- TASK DETAILS
If a line in the data has the string "computer", please show it.

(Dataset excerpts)
•••
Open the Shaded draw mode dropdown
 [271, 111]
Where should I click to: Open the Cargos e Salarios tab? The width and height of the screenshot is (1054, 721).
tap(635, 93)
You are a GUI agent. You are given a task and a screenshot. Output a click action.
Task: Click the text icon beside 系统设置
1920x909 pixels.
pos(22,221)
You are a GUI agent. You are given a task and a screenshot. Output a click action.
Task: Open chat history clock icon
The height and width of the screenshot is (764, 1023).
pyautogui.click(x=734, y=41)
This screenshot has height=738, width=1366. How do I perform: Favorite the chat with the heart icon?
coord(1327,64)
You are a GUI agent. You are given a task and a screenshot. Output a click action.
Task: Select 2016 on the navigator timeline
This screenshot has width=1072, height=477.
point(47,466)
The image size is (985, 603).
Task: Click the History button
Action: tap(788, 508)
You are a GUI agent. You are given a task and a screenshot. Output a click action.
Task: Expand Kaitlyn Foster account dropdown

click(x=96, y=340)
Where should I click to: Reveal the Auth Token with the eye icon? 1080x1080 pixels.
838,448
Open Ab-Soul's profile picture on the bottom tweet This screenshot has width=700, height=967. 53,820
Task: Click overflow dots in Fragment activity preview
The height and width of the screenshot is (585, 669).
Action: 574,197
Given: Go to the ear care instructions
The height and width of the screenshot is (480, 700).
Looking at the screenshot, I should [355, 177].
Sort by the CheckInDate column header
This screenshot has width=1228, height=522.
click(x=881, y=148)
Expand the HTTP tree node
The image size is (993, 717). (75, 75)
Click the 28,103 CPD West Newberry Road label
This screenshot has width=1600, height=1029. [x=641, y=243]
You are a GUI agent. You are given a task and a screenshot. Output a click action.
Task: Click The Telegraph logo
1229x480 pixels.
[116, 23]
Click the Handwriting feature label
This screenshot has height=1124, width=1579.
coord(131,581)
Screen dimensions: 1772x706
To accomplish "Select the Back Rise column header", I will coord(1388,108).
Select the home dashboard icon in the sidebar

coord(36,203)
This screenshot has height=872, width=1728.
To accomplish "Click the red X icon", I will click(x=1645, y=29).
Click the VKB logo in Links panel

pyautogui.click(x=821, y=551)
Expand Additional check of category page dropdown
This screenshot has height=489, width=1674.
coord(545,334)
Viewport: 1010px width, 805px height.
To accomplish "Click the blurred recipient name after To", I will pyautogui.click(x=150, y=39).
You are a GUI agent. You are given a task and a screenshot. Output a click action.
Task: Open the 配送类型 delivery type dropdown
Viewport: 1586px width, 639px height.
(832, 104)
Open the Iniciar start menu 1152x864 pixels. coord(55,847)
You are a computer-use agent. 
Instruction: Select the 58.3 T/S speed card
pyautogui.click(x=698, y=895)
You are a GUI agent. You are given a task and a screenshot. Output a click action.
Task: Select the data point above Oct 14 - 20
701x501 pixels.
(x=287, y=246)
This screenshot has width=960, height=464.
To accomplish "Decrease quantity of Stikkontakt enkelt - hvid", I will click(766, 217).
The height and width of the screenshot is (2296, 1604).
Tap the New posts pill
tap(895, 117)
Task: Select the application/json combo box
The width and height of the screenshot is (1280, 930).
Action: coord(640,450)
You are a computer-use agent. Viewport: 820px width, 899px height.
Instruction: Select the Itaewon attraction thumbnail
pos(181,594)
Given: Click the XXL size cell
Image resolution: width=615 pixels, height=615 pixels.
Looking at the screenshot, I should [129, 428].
•••
- OUTPUT FOR THIS TASK
You are a computer-use agent. 
You are a computer-use agent. Viewport: 820px width, 899px height.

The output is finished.